Language of document : ECLI:EU:F:2012:55

DOCUMENT DE TRAVAIL

ORDONNANCE DU TRIBUNAL DE LA FONCTION PUBLIQUE DE L’UNION EUROPÉENNE (troisième chambre)

25 avril 2012 (*)

«Fonction publique – Concours général – Non-admission au concours –Procédure précontentieuse – Déroulement irrégulier – Irrecevabilité manifeste»

Dans l’affaire F‑108/11,

ayant pour objet un recours introduit au titre de l’article 270 TFUE, applicable au traité CEEA en vertu de son article 106 bis,

Valentin Oprea, demeurant à Bruxelles (Belgique), représenté par Mes A. Fratini et F. Filpo, avocats,

partie requérante,

contre

Commission européenne, représentée par M. J. Currall et Mme B. Eggers, en qualité d’agents,

partie défenderesse,

LE TRIBUNAL DE LA FONCTION PUBLIQUE
(troisième chambre),

composé de MM. S. Van Raepenbusch, président, R. Barents et K. Bradley (rapporteur), juges,

greffier: Mme W. Hakenberg,

rend la présente

Ordonnance

1        Par requête parvenue au greffe du Tribunal le 24 octobre 2011, M. Oprea a introduit le présent recours tendant à l’annulation de la décision du jury du concours général EPSO/AD/198/10 (ci-après le «jury du concours») de ne pas l’admettre audit concours en raison du non‑respect des conditions ayant trait à l’expérience professionnelle.

 Faits à l’origine du litige

2        Le 22 octobre 2010, le requérant a présenté sa candidature au concours général EPSO/AD/198/10, dont l’avis avait été publié en langue roumaine au Journal Officiel de l’Union européenne du 23 septembre 2010 (JO C 256 A) et qui était destiné à la constitution d’une réserve de recrutement de chefs d’unité de citoyenneté roumaine.

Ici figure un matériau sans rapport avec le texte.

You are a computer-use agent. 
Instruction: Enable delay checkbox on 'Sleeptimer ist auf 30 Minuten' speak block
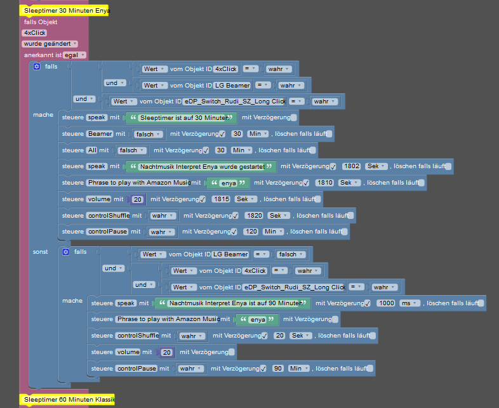pyautogui.click(x=294, y=117)
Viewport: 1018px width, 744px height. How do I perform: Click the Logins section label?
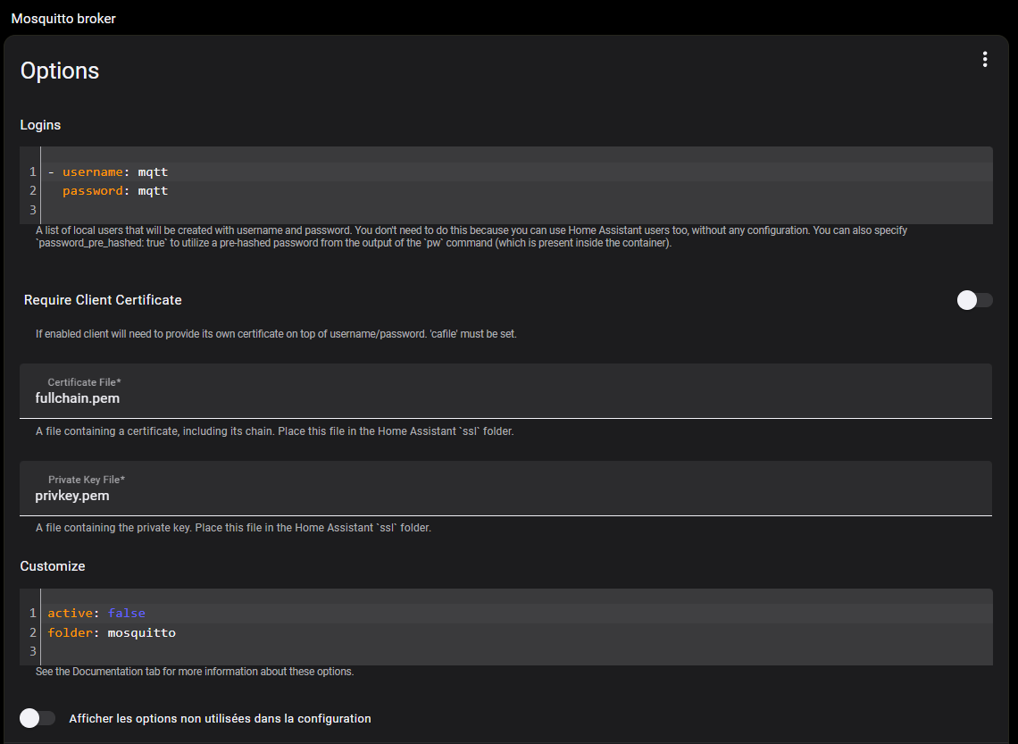(x=40, y=125)
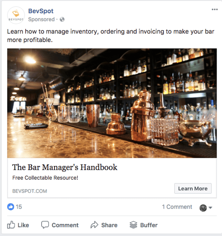The width and height of the screenshot is (222, 236).
Task: Click the BevSpot page name link
Action: (x=41, y=11)
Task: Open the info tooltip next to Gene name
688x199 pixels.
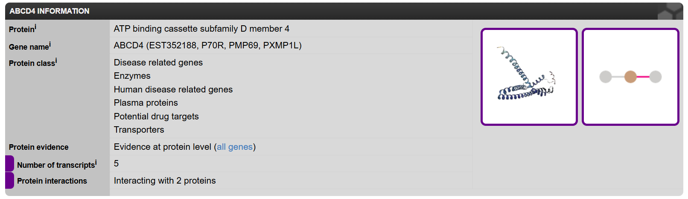Action: (50, 45)
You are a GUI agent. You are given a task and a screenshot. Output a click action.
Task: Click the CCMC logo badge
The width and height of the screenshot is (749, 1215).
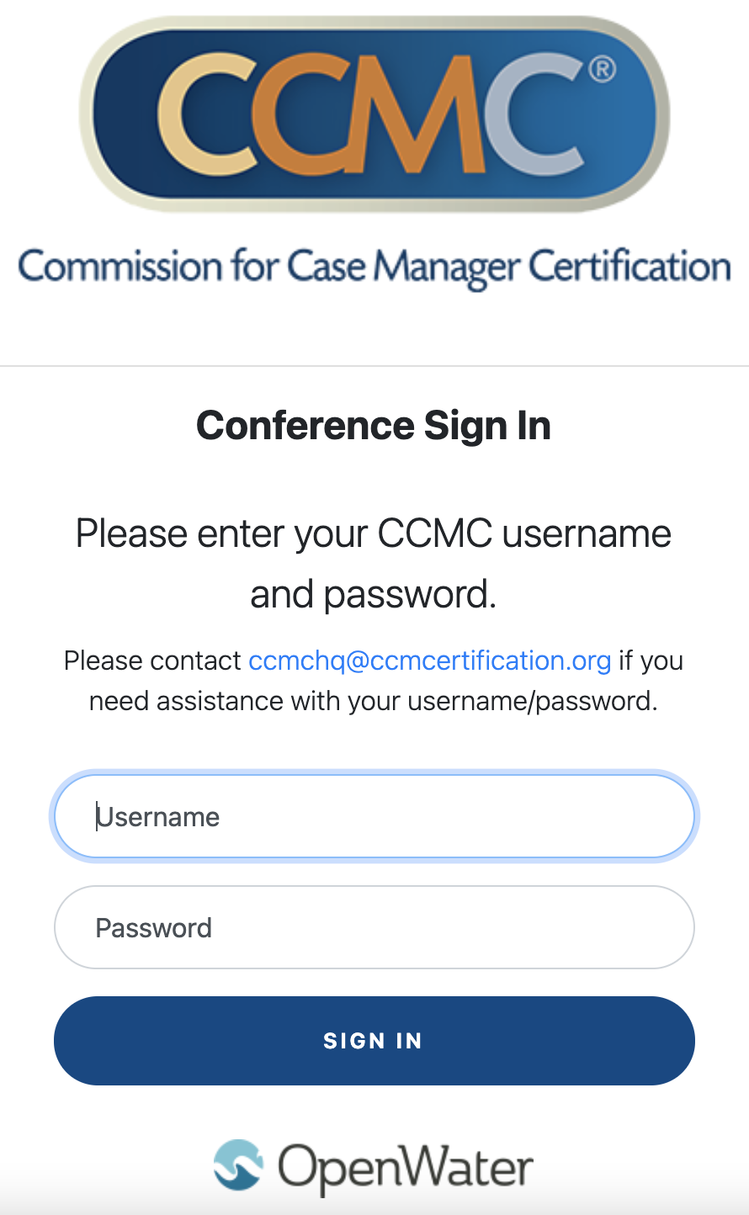374,114
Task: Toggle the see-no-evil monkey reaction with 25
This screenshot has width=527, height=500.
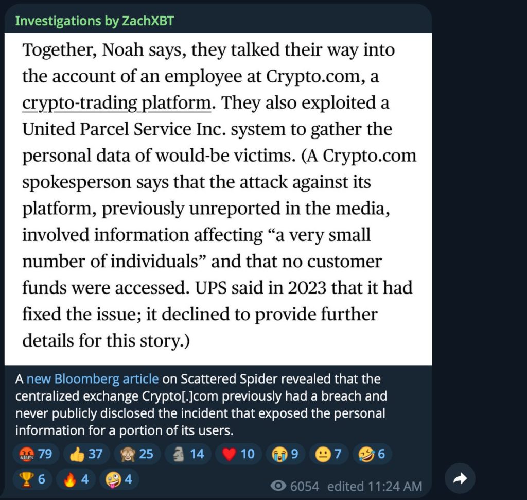Action: pyautogui.click(x=136, y=454)

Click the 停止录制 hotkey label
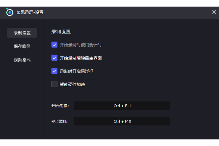coord(59,121)
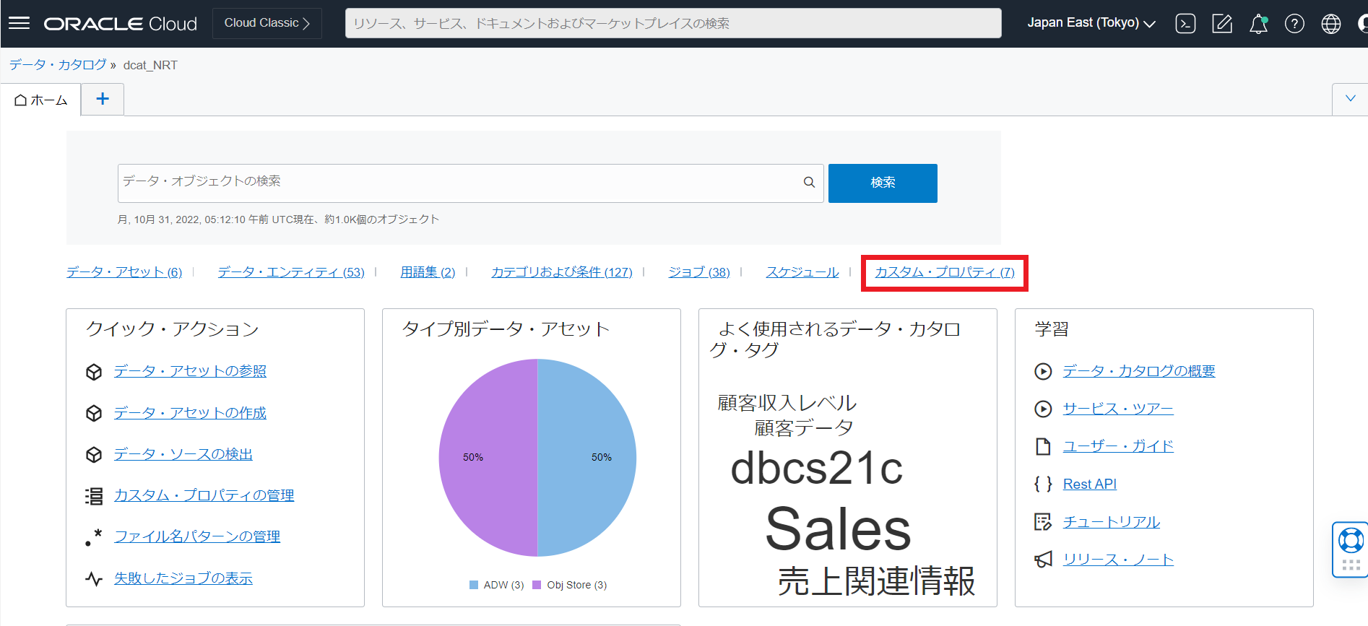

3        Le 19 janvier 2011, l’Office européen de sélection du personnel (EPSO) a informé le requérant qu’il avait réussi les tests d’accès.

4        Toutefois, par courrier daté du 11 avril 2011, l’EPSO a informé le requérant que le jury du concours avait décidé qu’il ne pouvait pas être admis à concourir, du fait qu’il n’avait pas obtenu ou n’avait pas prouvé dans son acte de candidature qu’il disposait des qualifications requises, à savoir une expérience professionnelle d’une durée minimale de dix ans en rapport avec la nature des fonctions, dont trois ans dans des fonctions d’encadrement et/ou de coordination du personnel impliquant de réelles responsabilités en matière de gestion de personnel.

5        Le 15 avril 2011, le requérant a demandé au jury du concours de réexaminer sa décision.

6        Par lettre du 26 mai 2011, l’EPSO a informé le requérant que le jury avait maintenu la décision de ne pas l’admettre à concourir.

7        Le 11 juillet 2011, le requérant a introduit, par le moyen d’un courrier électronique, une réclamation, au titre de l’article 90, paragraphe 2, du statut des fonctionnaires de l’Union européenne (ci-après le «statut»), contre la décision du jury du concours de confirmer sa décision initiale.

8        Le 12 juillet 2011, le requérant a reçu, en réponse à son courrier électronique de la veille, un courrier électronique de la part d’un agent de l’EPSO.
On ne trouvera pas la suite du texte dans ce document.